EXTRACTED ENTRIES:
----------
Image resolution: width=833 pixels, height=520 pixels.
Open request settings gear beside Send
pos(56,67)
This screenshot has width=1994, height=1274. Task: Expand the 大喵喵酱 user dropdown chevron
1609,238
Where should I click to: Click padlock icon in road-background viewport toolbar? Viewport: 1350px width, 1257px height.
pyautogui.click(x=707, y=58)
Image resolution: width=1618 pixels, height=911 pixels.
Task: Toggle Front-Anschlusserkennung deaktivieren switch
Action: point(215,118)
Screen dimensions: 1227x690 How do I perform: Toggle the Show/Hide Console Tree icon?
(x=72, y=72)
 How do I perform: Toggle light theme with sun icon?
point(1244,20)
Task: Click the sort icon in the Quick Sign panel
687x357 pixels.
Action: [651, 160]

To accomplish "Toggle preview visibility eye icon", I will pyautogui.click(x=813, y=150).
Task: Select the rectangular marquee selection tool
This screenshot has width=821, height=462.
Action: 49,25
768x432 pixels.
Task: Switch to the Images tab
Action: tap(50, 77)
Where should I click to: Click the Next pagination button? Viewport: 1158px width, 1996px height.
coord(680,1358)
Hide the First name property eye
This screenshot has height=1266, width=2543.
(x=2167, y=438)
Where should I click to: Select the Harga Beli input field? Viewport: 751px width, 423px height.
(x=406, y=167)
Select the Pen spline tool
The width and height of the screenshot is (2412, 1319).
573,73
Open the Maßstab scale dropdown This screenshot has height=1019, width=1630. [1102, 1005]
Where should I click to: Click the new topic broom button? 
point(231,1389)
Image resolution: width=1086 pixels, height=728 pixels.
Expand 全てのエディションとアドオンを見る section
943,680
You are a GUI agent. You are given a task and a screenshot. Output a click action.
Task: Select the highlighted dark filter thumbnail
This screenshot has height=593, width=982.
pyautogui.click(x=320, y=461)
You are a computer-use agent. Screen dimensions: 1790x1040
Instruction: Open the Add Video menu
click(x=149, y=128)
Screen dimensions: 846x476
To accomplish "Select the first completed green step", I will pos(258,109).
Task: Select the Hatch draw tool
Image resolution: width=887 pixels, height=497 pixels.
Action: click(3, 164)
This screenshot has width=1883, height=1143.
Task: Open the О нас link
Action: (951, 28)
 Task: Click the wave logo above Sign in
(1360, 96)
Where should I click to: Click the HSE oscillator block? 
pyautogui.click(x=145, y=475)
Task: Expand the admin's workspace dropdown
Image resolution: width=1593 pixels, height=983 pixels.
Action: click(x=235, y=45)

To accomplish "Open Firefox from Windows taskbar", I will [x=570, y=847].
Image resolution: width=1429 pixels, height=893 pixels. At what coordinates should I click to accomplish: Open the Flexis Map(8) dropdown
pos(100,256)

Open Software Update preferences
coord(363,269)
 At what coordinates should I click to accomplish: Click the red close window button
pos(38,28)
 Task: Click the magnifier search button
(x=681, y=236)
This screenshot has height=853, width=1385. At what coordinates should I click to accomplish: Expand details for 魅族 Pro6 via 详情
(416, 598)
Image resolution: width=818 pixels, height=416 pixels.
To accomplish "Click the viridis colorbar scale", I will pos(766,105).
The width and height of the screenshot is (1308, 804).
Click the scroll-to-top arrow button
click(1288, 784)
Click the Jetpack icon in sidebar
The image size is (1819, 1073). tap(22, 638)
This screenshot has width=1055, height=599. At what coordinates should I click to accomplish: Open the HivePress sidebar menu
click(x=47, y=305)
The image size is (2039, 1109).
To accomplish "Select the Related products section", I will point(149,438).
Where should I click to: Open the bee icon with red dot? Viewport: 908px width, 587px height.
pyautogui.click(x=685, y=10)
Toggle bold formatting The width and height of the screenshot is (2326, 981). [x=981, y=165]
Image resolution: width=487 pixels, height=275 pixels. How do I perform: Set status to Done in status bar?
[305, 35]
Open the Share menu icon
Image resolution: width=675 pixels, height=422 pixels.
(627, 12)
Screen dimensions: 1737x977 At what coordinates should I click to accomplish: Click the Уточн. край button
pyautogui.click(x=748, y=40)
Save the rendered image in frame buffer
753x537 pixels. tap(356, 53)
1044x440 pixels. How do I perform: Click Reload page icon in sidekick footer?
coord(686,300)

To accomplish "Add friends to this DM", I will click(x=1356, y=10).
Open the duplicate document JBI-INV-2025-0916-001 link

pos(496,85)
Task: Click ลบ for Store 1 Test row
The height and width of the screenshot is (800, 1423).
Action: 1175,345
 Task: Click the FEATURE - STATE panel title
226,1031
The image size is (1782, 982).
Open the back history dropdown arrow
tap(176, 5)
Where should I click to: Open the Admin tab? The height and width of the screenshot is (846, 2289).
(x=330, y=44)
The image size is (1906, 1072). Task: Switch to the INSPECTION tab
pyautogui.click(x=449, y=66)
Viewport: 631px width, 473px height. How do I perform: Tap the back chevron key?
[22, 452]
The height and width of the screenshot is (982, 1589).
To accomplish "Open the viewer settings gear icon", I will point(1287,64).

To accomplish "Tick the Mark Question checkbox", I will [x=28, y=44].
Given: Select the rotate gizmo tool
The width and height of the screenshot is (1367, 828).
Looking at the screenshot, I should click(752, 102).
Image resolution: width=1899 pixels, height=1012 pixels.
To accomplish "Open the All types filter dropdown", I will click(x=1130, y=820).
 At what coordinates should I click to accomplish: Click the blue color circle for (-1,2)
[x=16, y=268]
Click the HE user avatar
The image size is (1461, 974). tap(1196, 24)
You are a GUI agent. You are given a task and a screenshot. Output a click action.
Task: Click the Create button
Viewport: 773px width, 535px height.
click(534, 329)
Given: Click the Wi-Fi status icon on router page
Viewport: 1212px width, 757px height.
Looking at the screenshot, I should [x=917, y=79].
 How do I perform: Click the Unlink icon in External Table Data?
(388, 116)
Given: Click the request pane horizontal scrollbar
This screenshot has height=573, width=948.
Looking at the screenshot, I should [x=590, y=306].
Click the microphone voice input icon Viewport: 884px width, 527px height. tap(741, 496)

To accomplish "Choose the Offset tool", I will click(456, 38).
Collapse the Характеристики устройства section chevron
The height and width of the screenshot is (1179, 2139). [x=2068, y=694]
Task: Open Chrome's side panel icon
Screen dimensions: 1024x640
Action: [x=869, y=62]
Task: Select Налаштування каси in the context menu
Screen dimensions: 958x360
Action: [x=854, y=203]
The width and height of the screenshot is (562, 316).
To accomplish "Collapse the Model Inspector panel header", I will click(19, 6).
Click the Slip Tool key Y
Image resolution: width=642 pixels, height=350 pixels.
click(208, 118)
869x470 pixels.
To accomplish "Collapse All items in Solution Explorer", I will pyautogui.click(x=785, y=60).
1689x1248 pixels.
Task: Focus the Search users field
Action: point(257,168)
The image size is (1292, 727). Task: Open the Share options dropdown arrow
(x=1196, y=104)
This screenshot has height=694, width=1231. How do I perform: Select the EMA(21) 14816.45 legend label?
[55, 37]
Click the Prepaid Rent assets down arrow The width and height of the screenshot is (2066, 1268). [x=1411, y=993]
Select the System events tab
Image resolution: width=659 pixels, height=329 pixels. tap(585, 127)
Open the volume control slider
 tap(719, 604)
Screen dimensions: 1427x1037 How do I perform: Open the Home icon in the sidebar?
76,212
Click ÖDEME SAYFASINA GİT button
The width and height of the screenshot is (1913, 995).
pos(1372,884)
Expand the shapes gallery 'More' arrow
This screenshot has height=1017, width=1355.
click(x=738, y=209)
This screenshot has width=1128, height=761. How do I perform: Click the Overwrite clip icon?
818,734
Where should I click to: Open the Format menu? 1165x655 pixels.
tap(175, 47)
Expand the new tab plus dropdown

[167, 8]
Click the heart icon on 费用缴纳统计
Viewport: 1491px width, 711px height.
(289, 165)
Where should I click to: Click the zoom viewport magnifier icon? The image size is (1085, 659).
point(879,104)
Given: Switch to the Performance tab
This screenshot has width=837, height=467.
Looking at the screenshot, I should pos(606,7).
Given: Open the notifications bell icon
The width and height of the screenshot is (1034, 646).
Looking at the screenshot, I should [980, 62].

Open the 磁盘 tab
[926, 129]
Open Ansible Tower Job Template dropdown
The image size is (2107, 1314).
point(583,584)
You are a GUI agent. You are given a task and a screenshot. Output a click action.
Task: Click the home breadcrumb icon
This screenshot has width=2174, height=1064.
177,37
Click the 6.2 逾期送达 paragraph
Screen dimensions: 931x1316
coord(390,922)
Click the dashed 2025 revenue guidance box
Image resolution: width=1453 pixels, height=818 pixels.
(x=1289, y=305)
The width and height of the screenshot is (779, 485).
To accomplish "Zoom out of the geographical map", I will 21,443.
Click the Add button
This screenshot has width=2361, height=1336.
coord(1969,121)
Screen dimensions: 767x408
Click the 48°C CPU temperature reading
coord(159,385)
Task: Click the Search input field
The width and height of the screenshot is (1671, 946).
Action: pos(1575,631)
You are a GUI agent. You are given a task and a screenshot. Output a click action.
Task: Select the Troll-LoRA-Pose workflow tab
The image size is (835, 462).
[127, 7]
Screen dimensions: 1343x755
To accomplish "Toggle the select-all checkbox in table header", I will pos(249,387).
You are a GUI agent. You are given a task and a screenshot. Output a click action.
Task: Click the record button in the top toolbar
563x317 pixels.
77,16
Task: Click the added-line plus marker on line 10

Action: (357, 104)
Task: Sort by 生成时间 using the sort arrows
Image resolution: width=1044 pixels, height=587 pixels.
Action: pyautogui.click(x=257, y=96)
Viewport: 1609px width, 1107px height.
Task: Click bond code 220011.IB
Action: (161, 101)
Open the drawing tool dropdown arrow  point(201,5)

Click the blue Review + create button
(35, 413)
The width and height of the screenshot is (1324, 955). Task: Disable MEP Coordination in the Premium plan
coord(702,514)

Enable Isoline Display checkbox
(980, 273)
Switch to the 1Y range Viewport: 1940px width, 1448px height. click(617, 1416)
----------
DESCRIPTION OF THE TASK:
Given the records above, restate word for word only the lines starting at the one with "Where should I click to: Open the bee" and ending at the one with "Toggle bold formatting".

RESULT BELOW:
Where should I click to: Open the bee icon with red dot? Viewport: 908px width, 587px height.
pyautogui.click(x=685, y=10)
Toggle bold formatting The width and height of the screenshot is (2326, 981). [x=981, y=165]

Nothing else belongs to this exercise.